COR subsequently debited the J.H. Darbie accounts of Beaufort and Nobilis for
the amounts attributable to the Calissio shares Nobilis and Beaufort had sold,
recovering approximately $700,000 each from those accounts. COR later took action to
recover the roughly $3.7 million from J.H. Darbie and its customers, Nobilis and
Beaufort, through FINRA arbitration.
The record shows COR has settled with J.H.
Darbie and J.H. Darbie has agreed to pay COR approximately $1.7 Million. It has an
arbitration award against Nobilis and arbitration with Beaufort is pending.
III.
LAW
A.
Summary Judgment Standards
Summary judgment is appropriate when, viewing the facts and inferences in the
light most favorable to the nonmoving party, “the pleadings, the discovery and
disclosure materials on file, and any affidavits show that there is no genuine issue as to
any material fact and that the movant is entitled to judgment as a matter of law.” Fed.
R. Civ. P. 56(c)(2). The plain language of Rule 56(c) mandates the entry of summary
judgment, after adequate time for discovery and upon motion, against a party who fails
to make a showing sufficient to establish the existence of an element essential to that
13
party’s case, and on which that party will bear the burden of proof at trial. Celotex Corp.
v. Catrett, 477 U.S. 317, 322 (1986). “The movant ‘bears the initial responsibility of
informing the district court of the basis for its motion,’ and must identify ‘those portions
of [the record] . . . which it believes demonstrate the absence of a genuine issue of
material fact.’” Torgerson v. City of Rochester, 643 F.3d 1031, 1042, (8th Cir. 2011) (en
banc) (quoting Celotex, 477 U.S. at 323). If the movant does so, “the nonmovant must
respond by submitting evidentiary materials that set out ‘specific facts showing that
there is a genuine issue for trial.’” Id. (quoting Celotex, 477 U.S. at 324). A “genuine”

**Parts of the exercise**
(1) Please copy the legal passage, beginning at the words that contain "The record shows" and stopping after "Beaufort is pending.".
(2) Decide whether each statement agrees with the legal passage, answering yes or no with the deciding words quoted from it: (a) COR recovered about $700,000 from each of the Beaufort and Nobilis accounts; (b) J.H. Darbie agreed to pay COR about $3.7 million; (c) the arbitration with Beaufort has ended in an award.
The items play no role in any of this work on the legal passage.

**Items**

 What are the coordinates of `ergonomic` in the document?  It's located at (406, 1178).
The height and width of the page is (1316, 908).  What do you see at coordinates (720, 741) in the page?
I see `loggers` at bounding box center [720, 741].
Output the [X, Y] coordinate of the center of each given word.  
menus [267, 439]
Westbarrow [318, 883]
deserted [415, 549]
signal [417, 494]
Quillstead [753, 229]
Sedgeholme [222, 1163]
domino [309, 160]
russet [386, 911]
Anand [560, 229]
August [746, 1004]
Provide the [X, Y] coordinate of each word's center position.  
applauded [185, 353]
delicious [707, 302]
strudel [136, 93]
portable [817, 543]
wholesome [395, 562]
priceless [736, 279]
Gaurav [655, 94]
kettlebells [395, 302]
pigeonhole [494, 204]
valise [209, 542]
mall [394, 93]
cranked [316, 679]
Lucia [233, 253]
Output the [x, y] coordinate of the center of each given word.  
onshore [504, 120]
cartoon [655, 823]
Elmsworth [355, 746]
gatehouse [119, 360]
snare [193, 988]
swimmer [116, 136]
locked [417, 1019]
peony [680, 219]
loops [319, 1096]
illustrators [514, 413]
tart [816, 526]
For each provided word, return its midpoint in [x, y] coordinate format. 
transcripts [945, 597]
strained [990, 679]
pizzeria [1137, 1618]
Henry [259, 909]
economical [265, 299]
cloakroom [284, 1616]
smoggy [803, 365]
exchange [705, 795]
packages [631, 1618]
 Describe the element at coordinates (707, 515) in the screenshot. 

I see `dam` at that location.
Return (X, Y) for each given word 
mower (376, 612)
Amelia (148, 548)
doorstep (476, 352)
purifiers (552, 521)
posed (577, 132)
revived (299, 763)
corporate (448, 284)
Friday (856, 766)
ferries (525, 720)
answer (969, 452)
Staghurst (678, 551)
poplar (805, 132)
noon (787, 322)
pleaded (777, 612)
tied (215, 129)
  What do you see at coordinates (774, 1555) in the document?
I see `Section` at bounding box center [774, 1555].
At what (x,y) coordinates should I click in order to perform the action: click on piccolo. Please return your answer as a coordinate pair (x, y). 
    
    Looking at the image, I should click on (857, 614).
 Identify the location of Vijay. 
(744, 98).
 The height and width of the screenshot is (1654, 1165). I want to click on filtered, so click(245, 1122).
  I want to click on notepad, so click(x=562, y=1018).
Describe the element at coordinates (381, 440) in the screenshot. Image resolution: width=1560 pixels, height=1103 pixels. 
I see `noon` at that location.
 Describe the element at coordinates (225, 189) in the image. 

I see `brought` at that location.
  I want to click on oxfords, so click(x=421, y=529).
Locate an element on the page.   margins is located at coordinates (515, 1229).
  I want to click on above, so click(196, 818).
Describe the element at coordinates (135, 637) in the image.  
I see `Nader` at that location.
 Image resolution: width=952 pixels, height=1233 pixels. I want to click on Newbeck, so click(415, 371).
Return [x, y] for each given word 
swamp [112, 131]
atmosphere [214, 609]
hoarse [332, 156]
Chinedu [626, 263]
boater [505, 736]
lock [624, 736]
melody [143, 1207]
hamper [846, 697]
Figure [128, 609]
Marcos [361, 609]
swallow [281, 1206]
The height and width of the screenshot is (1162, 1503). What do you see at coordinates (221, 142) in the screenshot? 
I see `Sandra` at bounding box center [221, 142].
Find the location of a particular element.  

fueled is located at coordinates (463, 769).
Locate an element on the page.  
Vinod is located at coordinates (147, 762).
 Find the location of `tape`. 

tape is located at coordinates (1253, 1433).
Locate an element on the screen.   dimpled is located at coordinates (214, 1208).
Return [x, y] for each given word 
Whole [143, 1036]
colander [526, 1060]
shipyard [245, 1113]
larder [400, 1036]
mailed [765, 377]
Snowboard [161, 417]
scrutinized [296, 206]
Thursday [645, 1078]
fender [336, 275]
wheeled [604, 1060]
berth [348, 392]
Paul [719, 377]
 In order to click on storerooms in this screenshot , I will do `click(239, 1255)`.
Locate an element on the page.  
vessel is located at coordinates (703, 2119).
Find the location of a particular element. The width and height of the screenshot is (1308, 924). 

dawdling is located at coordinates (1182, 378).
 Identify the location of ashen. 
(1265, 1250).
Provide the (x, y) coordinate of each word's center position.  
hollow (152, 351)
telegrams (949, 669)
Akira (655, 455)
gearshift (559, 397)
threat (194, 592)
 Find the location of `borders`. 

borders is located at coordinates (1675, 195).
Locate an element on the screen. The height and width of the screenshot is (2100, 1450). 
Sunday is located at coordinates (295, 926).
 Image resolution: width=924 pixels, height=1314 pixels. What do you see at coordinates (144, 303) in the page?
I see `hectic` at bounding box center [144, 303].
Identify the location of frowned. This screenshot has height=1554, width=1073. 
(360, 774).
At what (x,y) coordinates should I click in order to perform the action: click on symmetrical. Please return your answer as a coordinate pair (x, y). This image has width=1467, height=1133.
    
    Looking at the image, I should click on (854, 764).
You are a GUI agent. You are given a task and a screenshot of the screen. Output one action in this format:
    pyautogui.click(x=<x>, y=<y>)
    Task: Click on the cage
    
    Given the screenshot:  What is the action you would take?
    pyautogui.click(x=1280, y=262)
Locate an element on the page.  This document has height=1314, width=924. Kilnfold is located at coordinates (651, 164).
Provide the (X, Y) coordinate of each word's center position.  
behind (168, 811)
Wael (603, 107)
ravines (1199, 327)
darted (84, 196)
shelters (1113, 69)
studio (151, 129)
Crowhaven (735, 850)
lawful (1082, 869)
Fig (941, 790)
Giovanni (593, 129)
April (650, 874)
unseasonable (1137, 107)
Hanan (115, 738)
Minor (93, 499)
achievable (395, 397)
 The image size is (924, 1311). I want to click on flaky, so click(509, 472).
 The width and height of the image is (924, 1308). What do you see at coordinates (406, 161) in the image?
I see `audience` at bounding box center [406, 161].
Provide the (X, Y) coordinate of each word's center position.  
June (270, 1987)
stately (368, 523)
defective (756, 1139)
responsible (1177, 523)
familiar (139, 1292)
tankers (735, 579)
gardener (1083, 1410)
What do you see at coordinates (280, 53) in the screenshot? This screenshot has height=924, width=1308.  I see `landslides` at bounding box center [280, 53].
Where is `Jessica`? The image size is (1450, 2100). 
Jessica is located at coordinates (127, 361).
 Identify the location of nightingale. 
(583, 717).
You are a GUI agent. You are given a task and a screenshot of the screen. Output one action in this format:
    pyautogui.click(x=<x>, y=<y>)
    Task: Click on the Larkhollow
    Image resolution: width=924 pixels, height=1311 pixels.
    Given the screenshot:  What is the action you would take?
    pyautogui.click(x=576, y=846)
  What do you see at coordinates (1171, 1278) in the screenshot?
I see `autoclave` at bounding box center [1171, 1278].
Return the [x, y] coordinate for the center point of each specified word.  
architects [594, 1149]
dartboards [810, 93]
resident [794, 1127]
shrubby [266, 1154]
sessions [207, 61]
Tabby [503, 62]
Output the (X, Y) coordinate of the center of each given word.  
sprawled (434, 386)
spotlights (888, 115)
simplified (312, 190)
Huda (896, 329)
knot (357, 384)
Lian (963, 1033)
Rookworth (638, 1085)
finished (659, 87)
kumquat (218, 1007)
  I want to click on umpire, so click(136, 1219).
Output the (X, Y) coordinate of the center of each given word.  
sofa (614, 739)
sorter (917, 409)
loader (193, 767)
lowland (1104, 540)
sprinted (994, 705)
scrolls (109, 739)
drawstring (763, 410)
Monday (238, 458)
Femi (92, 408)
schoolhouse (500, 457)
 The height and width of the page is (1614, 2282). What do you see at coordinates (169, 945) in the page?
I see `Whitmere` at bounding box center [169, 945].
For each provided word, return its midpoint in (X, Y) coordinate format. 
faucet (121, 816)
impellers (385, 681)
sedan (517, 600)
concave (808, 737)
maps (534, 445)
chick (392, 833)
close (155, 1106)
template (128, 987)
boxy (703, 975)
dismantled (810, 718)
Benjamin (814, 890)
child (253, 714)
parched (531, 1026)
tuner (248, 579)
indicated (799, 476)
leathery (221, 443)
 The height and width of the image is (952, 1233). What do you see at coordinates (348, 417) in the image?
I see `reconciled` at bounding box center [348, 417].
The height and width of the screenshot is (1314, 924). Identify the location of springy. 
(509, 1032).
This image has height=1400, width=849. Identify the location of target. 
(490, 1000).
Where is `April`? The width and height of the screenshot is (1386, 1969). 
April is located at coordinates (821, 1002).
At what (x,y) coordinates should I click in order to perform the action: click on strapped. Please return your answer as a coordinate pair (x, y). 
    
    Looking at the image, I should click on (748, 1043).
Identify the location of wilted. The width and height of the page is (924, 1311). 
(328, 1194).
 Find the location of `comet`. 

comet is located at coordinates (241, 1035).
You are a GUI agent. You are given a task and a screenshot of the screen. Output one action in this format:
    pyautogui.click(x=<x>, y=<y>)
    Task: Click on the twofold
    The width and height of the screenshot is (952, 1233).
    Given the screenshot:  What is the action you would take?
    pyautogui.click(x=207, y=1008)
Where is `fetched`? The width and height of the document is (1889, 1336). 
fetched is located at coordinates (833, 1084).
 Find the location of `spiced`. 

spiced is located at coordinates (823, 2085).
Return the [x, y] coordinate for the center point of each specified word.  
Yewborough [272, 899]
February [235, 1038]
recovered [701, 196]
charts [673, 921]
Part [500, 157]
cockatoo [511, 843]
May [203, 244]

**Task-by-task solutions**
(1)
The record shows COR has settled with J.H.
Darbie and J.H. Darbie has agreed to pay COR approximately $1.7 Million. It has an
arbitration award against Nobilis and arbitration with Beaufort is pending.

(2)
(a) Yes: "recovering approximately $700,000 each from those accounts."
(b) No: "J.H. Darbie has agreed to pay COR approximately $1.7 Million."
(c) No: "arbitration with Beaufort is pending."